The BC Commissioner stated the decisions involving a comparable provision in the British Columbia Freedom of Information and Protection of Privacy Act [s. 43(b)] will be helpful in considering the application of s. 37(b) of BC PIPA.

In the instant case, the Commissioner noted that because of the litigation disclosure process invoked in litigation involving the applicant and the law firm’s clients, the applicant knew what personal information the respondent law firm had about him and that further disclosure under BC PIPA would merely duplicate what the applicant already had, save for documents subject to solicitor-client privilege which is protected in any event by s. 23(3) (a) of BC PIPA.

2005 May 25
Order P05-01, K.E. Gostlin Enterprises Limited

The BC Commissioner ordered that BC PIPA permitted a Canadian Tire store to require an individual to provide his or her (1) name, (2) address and (3) telephone number when returning goods to the store for the purpose of protecting itself from loss due to fraud by requiring customers to identify themselves.

The Commissioner ruled that such information is “necessary” for that purpose within the meaning of s. 7(2) of BC PIPA, which provides that an “organization must not, as a condition of supplying a product or service, require an individual to consent to the collection, use or disclosure of personal information beyond what is necessary to provide the product or service.” “I find that the personal information the organization requires its customers to provide in order to return goods is, considered in a searching yet reasonable manner, ‘necessary’ for that particular transaction.

The Commissioner concluded that personal information may be “necessary” under s. 7(2) even if it is not “indispensable … in the sense that it is not possible to supply the product or service without the personal information.”

On the other hand, the Commissioner concluded that collecting that information for the purpose of customer satisfaction follow-up, albeit appropriate, was not “necessary” as contemplated by s. 7(2) and therefore required the consent of the individual.

The Commissioner expressed a “preliminary view” that asking for the individual’s date of birth should be optional and must be clearly so as it was not clear to him that it would be “necessary” within the meaning of s. 7(2).

The Commissioner also expressed a “preliminary view” that asking for photo identification such as a driver’s licence would be “necessary” within the meaning of s. 7(2).

The Commissioner rejected submissions by the store that it was entitled to retain the name, address and telephone number of customers indefinitely pursuant to s. 35(2) of BC PIPA on the grounds this was necessary to prevent fraud. The Commissioner declined, however, to specify a retention period, merely directing the store to formulate a schedule for retention which complies with s. 35(2).

In this ruling, the Commissioner rejected as the test adopted by the Federal Court in Eastmond v Canadian Pacific Railway, 2004 FC 852 as applicable generally to s. 11 of BC PIPA, which provides that “an organization may collect personal information only for purposes that a reasonable person would consider appropriate in the circumstances…”

The Commissioner held that s. 11 of BC PIPA invokes on objective test of “a reasonable person”. “The idiosyncrasies, likes, dislikes or preferences of a particular individual do not determine the outcome … Under s. 11, one has to decide whether the hypothetical reasonable person, knowing the purposes for collection and the surrounding ‘circumstances’ would consider the purposes for collection to be ‘appropriate’. Relevant circumstances may include the kind and amount of personal information being collected, the uses to which it will be put and any disclosures the organization intends at the time of collection.”

### [Your assignment]
Reproduce the passage of the BC PIPA decisions summary from "2005 May 25" up to and including "to identify themselves.".

### [Given records]
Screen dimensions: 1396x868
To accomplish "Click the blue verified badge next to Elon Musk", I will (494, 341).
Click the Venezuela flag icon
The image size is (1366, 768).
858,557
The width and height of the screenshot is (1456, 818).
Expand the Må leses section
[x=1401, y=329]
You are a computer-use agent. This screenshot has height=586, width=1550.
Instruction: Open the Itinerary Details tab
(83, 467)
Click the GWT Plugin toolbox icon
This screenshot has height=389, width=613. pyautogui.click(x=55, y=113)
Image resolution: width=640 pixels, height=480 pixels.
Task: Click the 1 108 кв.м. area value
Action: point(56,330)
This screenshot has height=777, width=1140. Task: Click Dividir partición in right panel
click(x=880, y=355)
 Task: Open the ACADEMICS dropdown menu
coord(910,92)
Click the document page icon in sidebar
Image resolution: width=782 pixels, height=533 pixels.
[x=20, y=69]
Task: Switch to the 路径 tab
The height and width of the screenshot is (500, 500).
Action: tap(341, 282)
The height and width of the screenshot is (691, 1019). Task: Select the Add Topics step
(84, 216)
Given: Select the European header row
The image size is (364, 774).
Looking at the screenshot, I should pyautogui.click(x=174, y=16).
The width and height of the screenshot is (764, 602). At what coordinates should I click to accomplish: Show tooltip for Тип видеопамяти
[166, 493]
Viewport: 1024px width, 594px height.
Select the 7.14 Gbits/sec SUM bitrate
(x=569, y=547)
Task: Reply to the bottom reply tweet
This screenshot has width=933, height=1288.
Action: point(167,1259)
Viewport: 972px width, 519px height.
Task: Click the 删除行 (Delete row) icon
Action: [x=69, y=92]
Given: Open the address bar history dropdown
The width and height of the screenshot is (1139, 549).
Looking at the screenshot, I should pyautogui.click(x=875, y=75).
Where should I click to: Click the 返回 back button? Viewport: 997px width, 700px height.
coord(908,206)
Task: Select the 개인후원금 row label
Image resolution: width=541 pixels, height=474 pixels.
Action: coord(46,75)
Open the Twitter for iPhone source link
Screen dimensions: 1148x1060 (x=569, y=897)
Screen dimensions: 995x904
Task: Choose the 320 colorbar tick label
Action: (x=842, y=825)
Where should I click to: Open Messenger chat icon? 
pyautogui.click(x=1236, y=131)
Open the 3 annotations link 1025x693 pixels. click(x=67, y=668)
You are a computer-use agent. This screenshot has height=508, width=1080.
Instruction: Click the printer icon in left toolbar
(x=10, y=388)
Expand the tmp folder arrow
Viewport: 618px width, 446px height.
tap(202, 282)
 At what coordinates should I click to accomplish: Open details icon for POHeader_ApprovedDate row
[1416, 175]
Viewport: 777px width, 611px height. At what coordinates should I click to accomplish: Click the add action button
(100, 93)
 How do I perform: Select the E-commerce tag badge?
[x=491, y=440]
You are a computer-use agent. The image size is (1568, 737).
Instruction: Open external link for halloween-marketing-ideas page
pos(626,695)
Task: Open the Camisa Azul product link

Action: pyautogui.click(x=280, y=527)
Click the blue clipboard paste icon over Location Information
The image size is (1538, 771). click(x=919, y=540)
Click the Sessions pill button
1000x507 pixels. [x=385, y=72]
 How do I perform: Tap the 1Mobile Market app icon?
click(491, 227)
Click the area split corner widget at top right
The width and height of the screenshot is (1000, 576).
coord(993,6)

### [Response to the exercise]
2005 May 25
Order P05-01, K.E. Gostlin Enterprises Limited

The BC Commissioner ordered that BC PIPA permitted a Canadian Tire store to require an individual to provide his or her (1) name, (2) address and (3) telephone number when returning goods to the store for the purpose of protecting itself from loss due to fraud by requiring customers to identify themselves.